The load feature is used to import user's raw data into Doris. After successful import, users can query the data through the Mysql client. Doris supports multiple import methods. It is recommended to read this document in full before viewing the detailed documents for each import method based on the chosen import method.
Concepts
1. Frontend (FE): Metadata and scheduler node of the Doris system, primarily responsible for generating plans and scheduling import tasks during the import process.
2. Backend (BE): The computing and storage nodes in Doris system, mainly undertake data ETL and storage during the import process.
3. Broker: The broker is a standalone, stateless process. It encapsulates the file system interface, enabling Doris to read files from remote storage systems.
4. Load job: The load job reads user's submitted raw data, converts or cleans it, and then imports it into the Doris system. After the import is completed, the data can be queried by users.
5. Label: All import jobs have a label. The label is unique within a database, can be specified by the user or automatically generated by the system, and is used to identify an import job. The same label can only be used for one successful import job.
6. MySQL protocol/HTTP protocol: Doris provides two protocol interfaces, MySQL and HTTP. Some import methods use the MySQL protocol interface to submit jobs, some use the HTTP protocol interface to submit jobs.
Import Methods
To adapt to different data import needs, the Doris system provides six different import methods. Each import method supports different data sources and has different usage methods (asynchronous, and synchronous). All import methods support the CSV data format. In addition, broker load also supports parquet and orc data formats.
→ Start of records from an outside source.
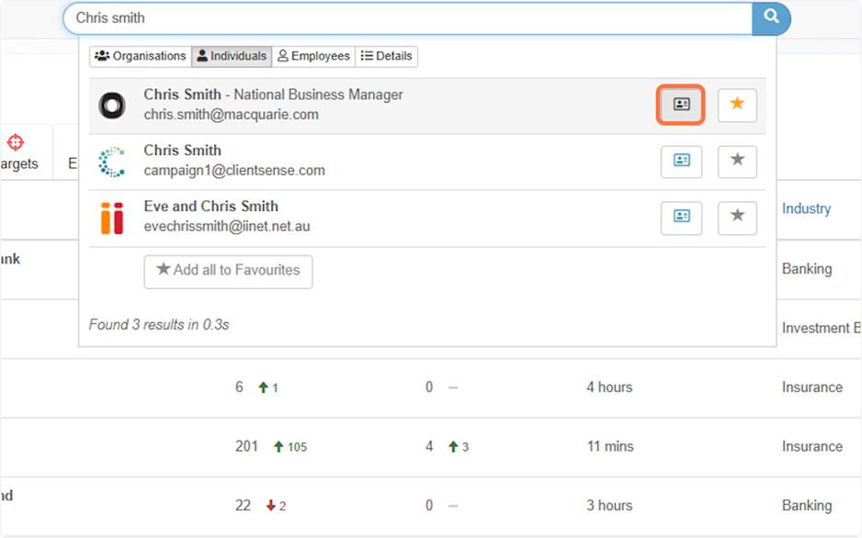Click the ClientSense dotted logo avatar
This screenshot has width=862, height=538.
point(112,162)
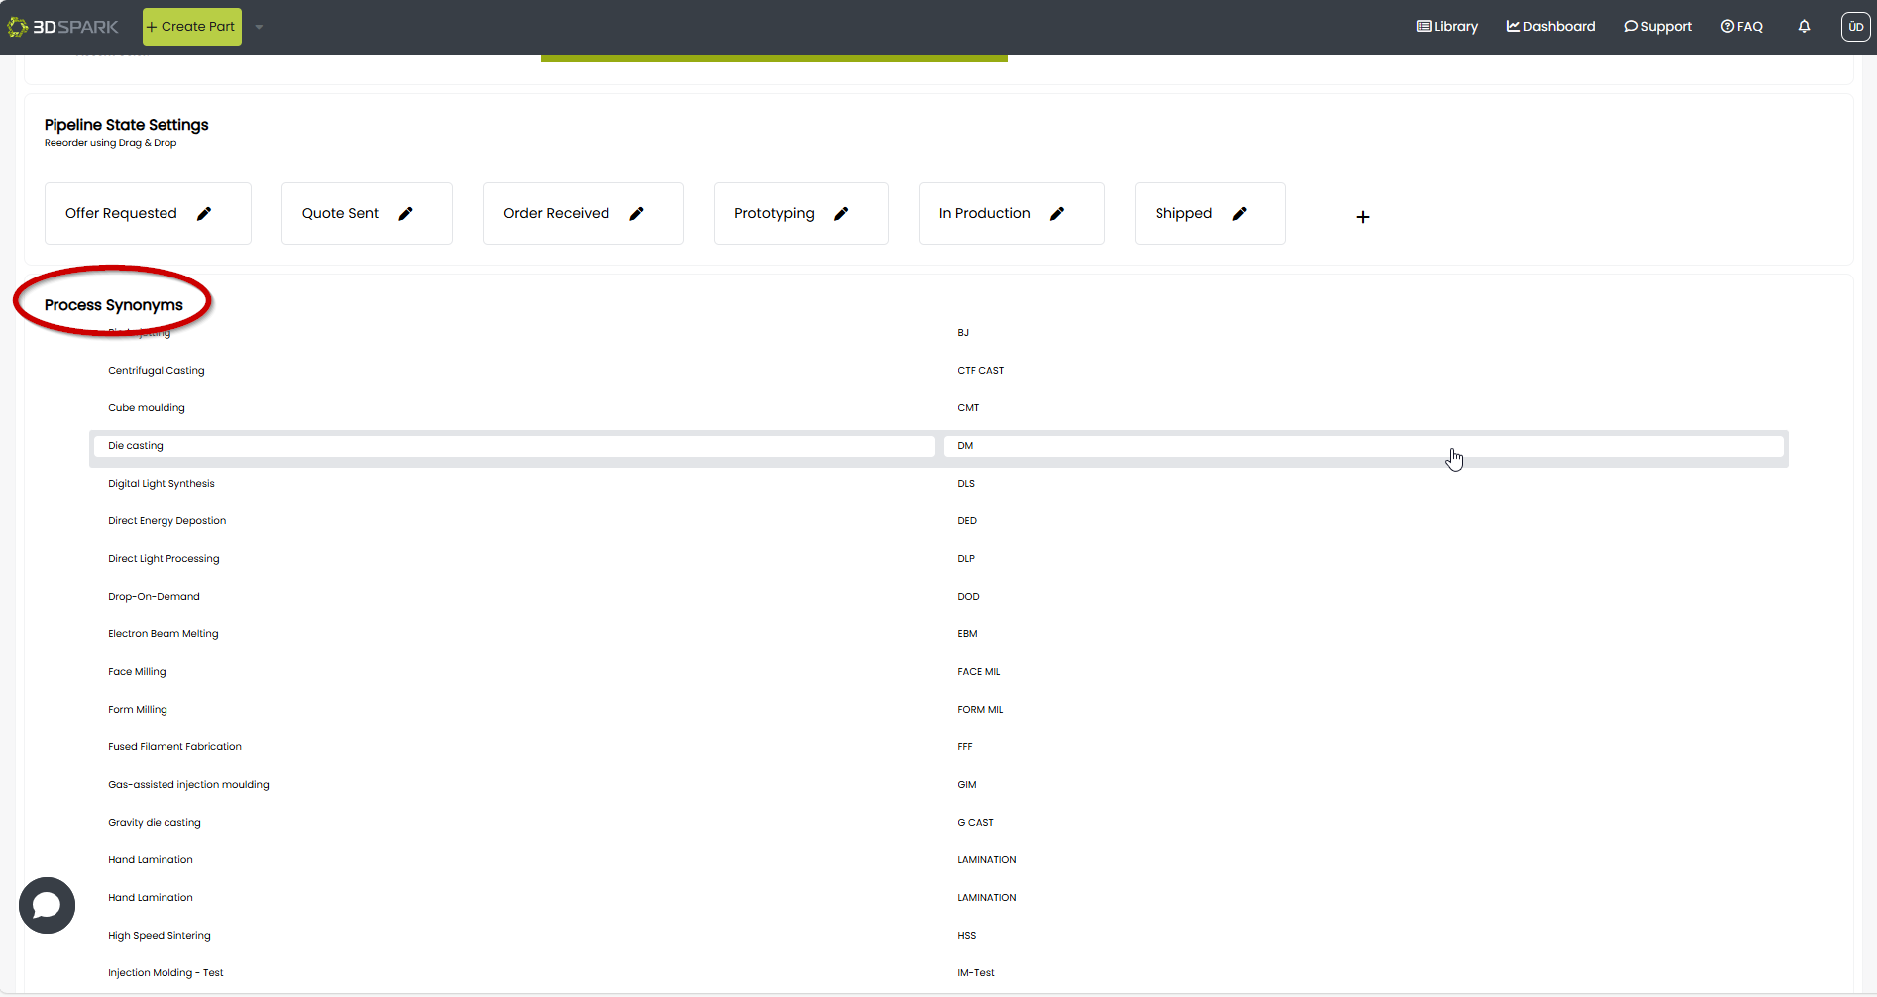This screenshot has width=1877, height=997.
Task: Open the notifications bell
Action: pyautogui.click(x=1804, y=27)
Please refer to the individual import methods' operation manuals for further information on each import method.
Broker Load
Broker load accesses, reads and imports data from external data sources (such as HDFS) into Doris through broker process. Users submit import jobs through the Mysql protocol, which are then executed asynchronously. The SHOW LOAD
command is used to view the import results.
Stream Load
Users submit requests through the HTTP protocol and carry the raw data to create imports. This is mainly used to quickly import data from local files or data streams into Doris. The import command returns the import results synchronously.
Insert
Similar to the insert statement in MySQL, Doris provides the INSERT INTO tbl SELECT ...;
method to read data from a table in Doris and import it into another table. Alternatively, you can use INSERT INTO tbl VALUES(...);
to insert a single data entry.
Multi Load
Users submit multiple import jobs through the HTTP protocol. Multi Load ensures the atomic effect of multiple import jobs.
Routine load
Users submit routine import jobs through the MySQL protocol to create a resident thread, which continuously reads data from the data source (like Kafka) and imports it into Doris.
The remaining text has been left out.